Vamos lá... De minha parte, adoro discutir política, apesar do estresse que esse tipo de discussão provoca. Sou contra a Dilma e contra o PT, ponto final. Faço questão de dizer isso logo de cara. É a deixa para o interlocutor supor que sou tucano ou democrata-demoniáco. Petista tem mania de perseguição, não sei por que. De imediato, surgem argumentos do tipo "em compensação", como o mencionado há pouco. CAGUEI E ANDEI para o PSDB. Quero apenas que me apresentem argumentos convincentes para confirmar o partidão, corrupto e aliado de figuras deploráveis como Sarney, Renan Calheiros e (até hoje fico pasmo) Fernando Collor de Melo, no comando do País por mais 4 anos. Há muitos outros canidadatos além do vampiro. Há, inclusive, uma candidata de origem simples e que, ao contrário do nosso atual Presidente, redentor dos oprimidos, orgulha-se, e muito, da sua educação formal. Digo isso tudo e recebo o seguinte argumento: "dos males o menor". Ou seja: o vampiro é ladrão, a criacionista é despreparada (e crente) e a Dilma, apesar de sua assessoria corrupta, é a solução. Tem cabimento? Não tem.

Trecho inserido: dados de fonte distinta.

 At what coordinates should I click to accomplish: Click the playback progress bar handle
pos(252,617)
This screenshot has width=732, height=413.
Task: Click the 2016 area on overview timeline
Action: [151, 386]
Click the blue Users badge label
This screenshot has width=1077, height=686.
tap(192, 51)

O ponto onde quero chegar é que a turma do DAS e grande parte do setor engajado da "sociedade" queima a língua, renega o passado e ofende a ética. Votar no PT hoje é, fundamentalmente, igual a votar no Maluf, algo que nos idos da década de 1990 era deplorável, punido no sétimo círculo do Inferno. Prevalece na cabeça do eleitor petista o velho e tosco bordão do turco bandido: "rouba, mas faz". É uma pena.